Mevlevilik; Mevlana Celaleddin-i Rumî'ye Ö. 672/1273 nispet edilen tarikatın adıdır. Mevlana Celaleddin-i Rumî Horasan'ın Belh şehrinde dünyaya geldi. Babası ilk tasavvuf eğitimini kendisinden aldığı 'sultanü'l ulema' lakabıyla tanınan Bahaeddin Veled'dir. Bahaeddin Veled Kübreviyye tarikatının kurucusu olan Necmeddin-i Kübra'nın halifesi olduğu söylendiği gibi Ahmed El-Gazzali'den tarikat silsilesinden hilafet aldığı da belirtilmektedir.

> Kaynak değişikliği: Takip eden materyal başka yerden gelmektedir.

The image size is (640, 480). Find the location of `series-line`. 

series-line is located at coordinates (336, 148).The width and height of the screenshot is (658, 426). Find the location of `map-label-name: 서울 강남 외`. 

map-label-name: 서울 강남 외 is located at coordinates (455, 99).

Mevlana henüz küçük yaşta iken babası Bahaeddin Veled'in Belh'ten ayrılması üzerine onunla birlikte İslam dünyasının çeşitli yerlerini dolaştıktan sonra Konya'ya geldi. Bahaeddin Veled burada Altınapa medresesinde iki yıl müderrislik yaptıktan sonra 628/1231 tarihinde vefat etti. Mevlana babasının yerine geçip müderrislik yapmaya devam etti. Bu arada babasının müridi olan Seyyid Burhaneddin'e mürid olup dokuz yıl hizmetinde bulundu. Daha sonra Şam'a gidip orada Muhiddin İbnü'l Arabi, Sadeddin-i Hammüye, Osman-ı Rumî ve Sadreddin Konevî ile uzun müddet sohbette bulundu. Daha sonra tekrar Konya'ya döndü.

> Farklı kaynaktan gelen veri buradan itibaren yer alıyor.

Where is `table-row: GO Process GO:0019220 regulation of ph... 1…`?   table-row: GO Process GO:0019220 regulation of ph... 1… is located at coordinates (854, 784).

Mevlana'nın şiirleri ve mektupları Arapça olanlar varsa da eserlerini Farsça da yazmıştır. Meşhur eserleri şunlardır; Divan-ı Kebir, Mesnevi, Fihi Mafih, Mecalis-i Seb'a, Mektubat. Şems-i Tebrizi'nin Konya'ya gelmesi Mevlana için bir dönüm noktasıdır. Onunla yaptığı sohbetler Mevlana'nın üzerinde derin tesirler bırakmış ilahi aşk ve vecdi terennüm eden Mevlana asıl bu dönemde doğmuştur. Mevlana 17 Aralık 1273'te vefat etti. Yerine halifesi olan Hüsameddin Çelebi geçti. Onun vefatı üzerine de Mevlana'nın oğlu Sultan Veled geçti.

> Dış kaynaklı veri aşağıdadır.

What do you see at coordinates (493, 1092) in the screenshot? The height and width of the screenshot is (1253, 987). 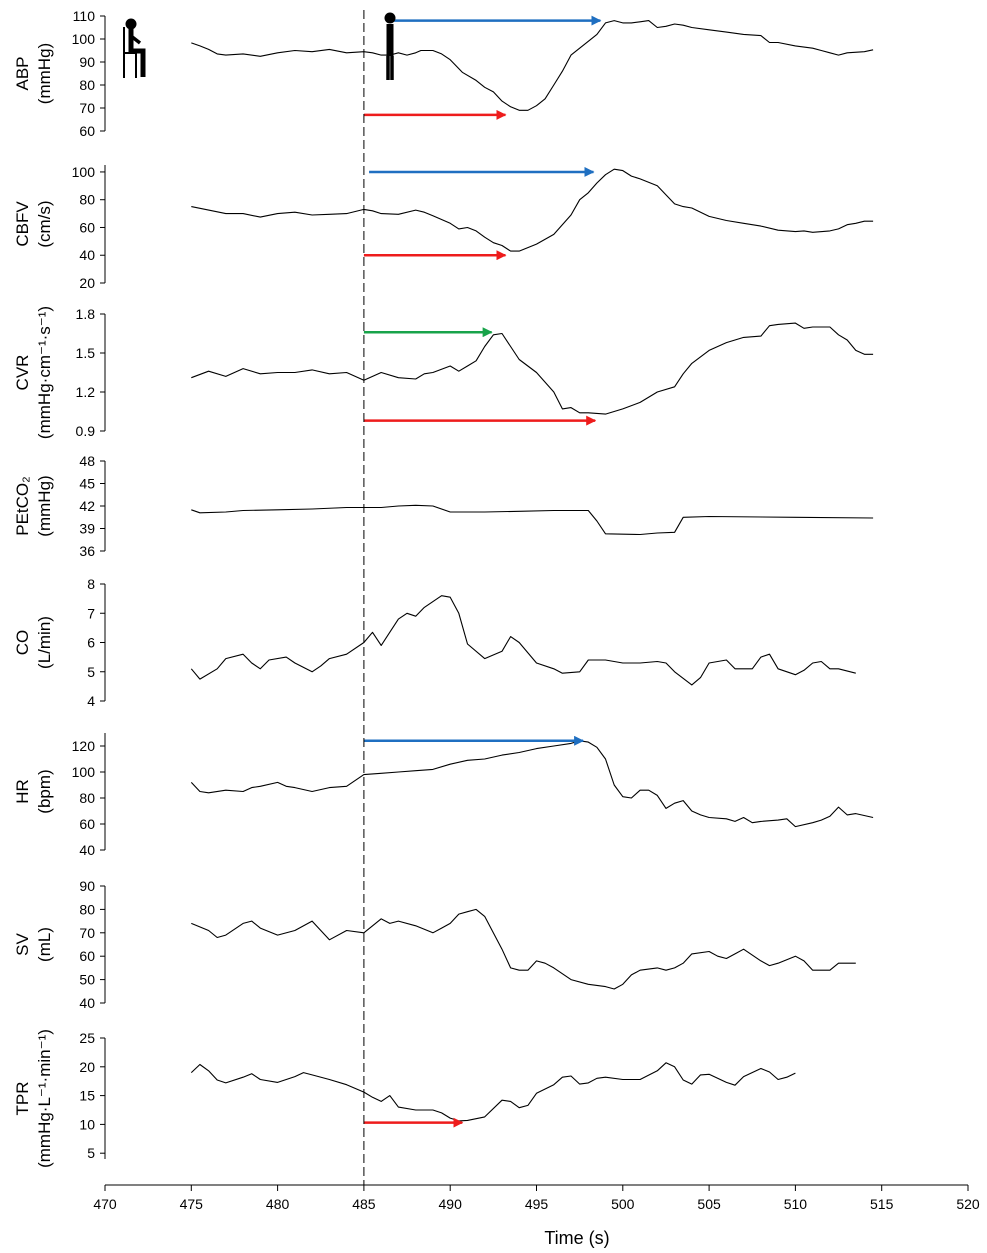 I see `series-line-tpr` at bounding box center [493, 1092].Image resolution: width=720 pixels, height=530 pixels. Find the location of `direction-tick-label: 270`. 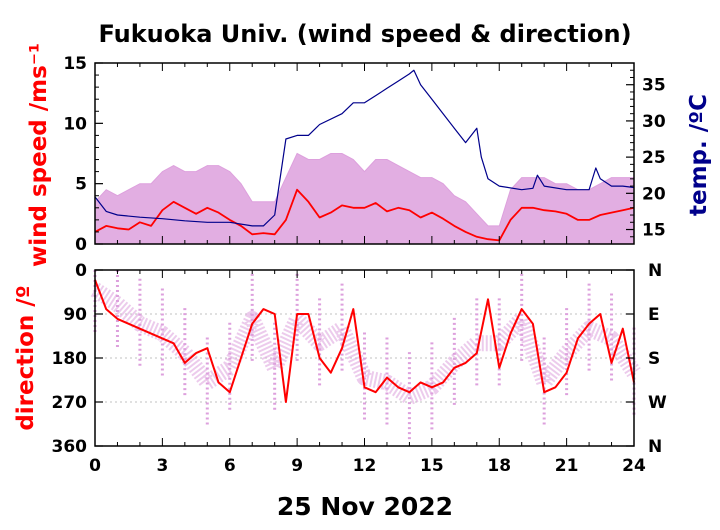

direction-tick-label: 270 is located at coordinates (70, 403).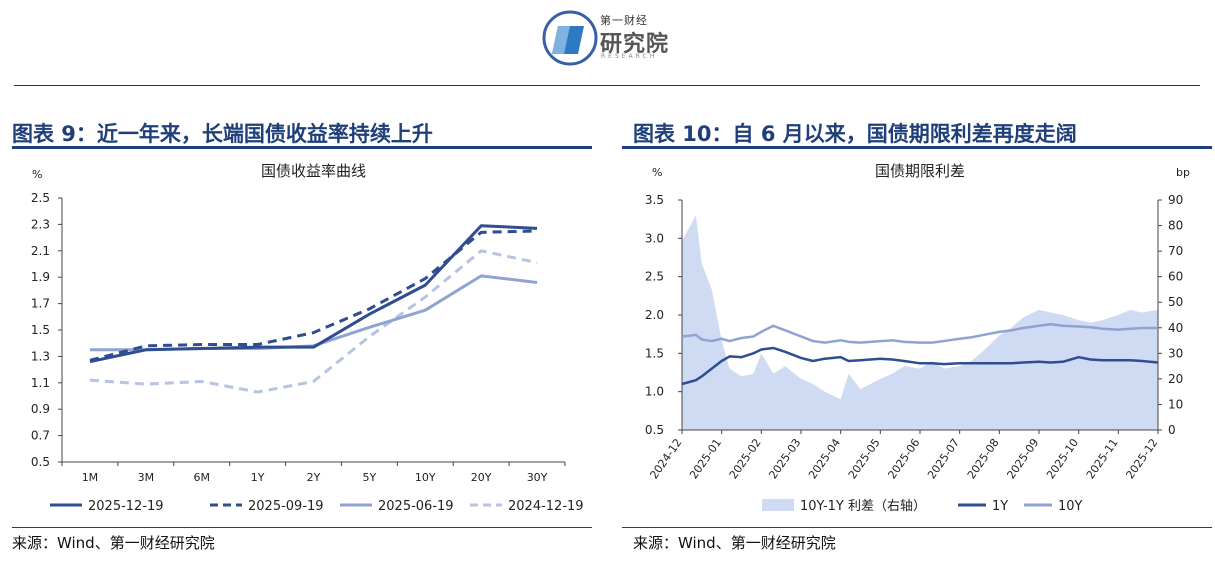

Kamil manada alim, sûfi ve şairlik özelliklerine sahip olan Mevlana Mevlevi Silsile namesinde tarikatın pîri olarak görülür. Mevlana'nın dini ve tasavvufi düşüncesinin kaynağı Kur'an ve Sünnettir. 'Canım tenimde oldukça Kur'an'ın kölesiyim ben. Seçilmiş Muhammed'in yolunun toprağıyım ben.' Beytiyle bu gerçeği dile getiren Mevlana; 'pergel gibiyim, bir ayağımla şeriat üstünde sağlam durduğum halde, öbür ayağımla yetmiş iki milleti dolaşıyorum.' Diyerek bir Müslümanın bütün insanlığı kucaklayabilecek büyüklüğü göstermiştir. İnsan sevgisini ön planda tutan Mevlana kusurlu insanın kusurunu örten, her yaratılanın yaratanı Allah olduğunu bilen bir anlayışının sahibidir. Dünyanın pek çok yerinde Mevlana'nın öğütleriyle yolunu aydınlatan insanların sayısı gün geçtikçe çoğalmaktadır. Mevlana'ya sormuşlar: Aşk'tan bahseder misin? Aşk nedir? diye. Mevlana cevap vermiş; 'Ben ol da bil'
Mevlana Celaleddin-i Rumi'yi, Yunusemre'yi ve nicelerini rahmetle, minnetle yad ediyorum. Hoşçakalın. Cumanız mübarek olsun.